EXCERPT ->
• • •
Student Loan Write Off

245

Comments

  • dorry_2
    dorry_2 Posts: 1,427 Forumite
    hi,

    i have the new style student loan and it can only be written off, if you turn 60/65?? not sure if she depends on which age you get your pension, or if you can prove that you are no longer able to work

    you only pay back student loan if you earn over £16,000 a year, they will still take it out of your wages direct, even if you earn under 16,000, if this happens you send your p60 into them and they send you a cheque of what you have paid over the year


    hth
    'If you judge people, you have no time to love them'
    Mother Teresa :D
  • birduk
    birduk Posts: 466 Forumite
    marshallka wrote: »
    I never said he had a "degree certificate" and did not say every student and I am annoyed at our system. Where you say that you indebted yourself every year just to get by that is life. We indebt ourselves to get by by having our mortgage and paying our bills but if we get into debt then we pay them off and always have done. If we don't pay them then we get CCJ'd and also most probably lose our homes. My son worked for an apprenticeship and after doing 12 months of earning £2 per hour and working hard as well they got rid of him as they could then get another mug instead of paying him the minimum wage he was entitled to.

    If every student indebted themselves and then could not get the perfect "real job" paying the "perfect wage" and left the debts to the rest of us then where would this country be.

    My husband is a fully qualified electrician and never went to uni. He got a job and went to college at night and suffered that way. I am not a lover of student loans and all this debt that is often left and written off. My husband earns under 25K now... could we leave all our debts for 25 years that we have purely as he had to learn in the evening. Perhaps he does not have a "real job!!!".

    I apologise for assuming your son had gotten a degree- I am all for apprenticeships. It is what has always been done in my family and I am the first with a degree (subsequently everyone else has gotten one later in life, but that is a completely different thread, along with the rest of this conversation I think).
• • •
DATA BLOCK ->
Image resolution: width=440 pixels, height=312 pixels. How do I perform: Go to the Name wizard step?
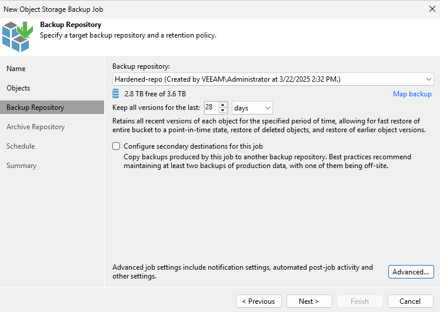16,69
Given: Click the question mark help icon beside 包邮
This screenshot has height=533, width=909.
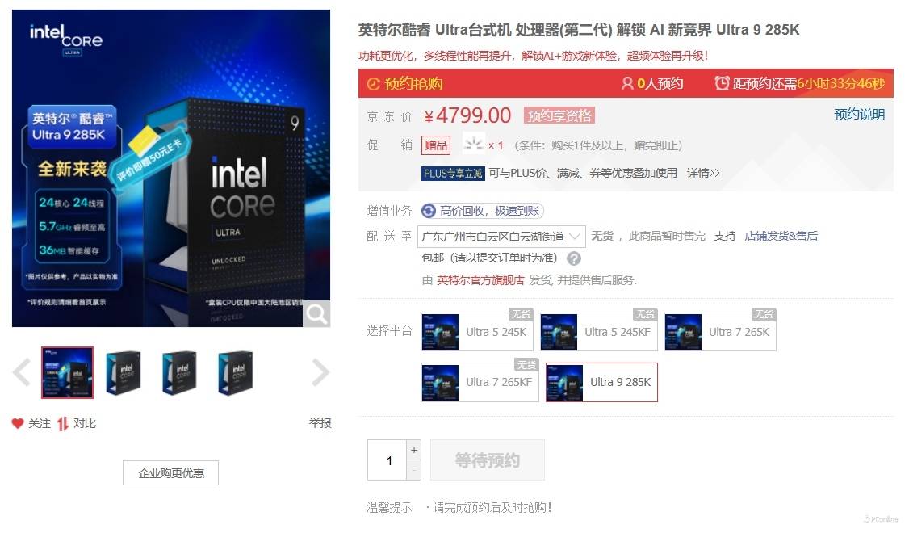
• • •
WORK TO DO ->
Answer these questions about the forum thread on student loan write-offs above:
1. According to dorry_2, above what yearly income do you repay a new-style student loan?
2. What document does dorry_2 say to send in if repayments are taken from wages below that level?
3. How much per hour did the son earn during his 12-month apprenticeship?

OUTPUT ->
1. Over £16,000 a year.
2. Your P60.
3. £2 per hour.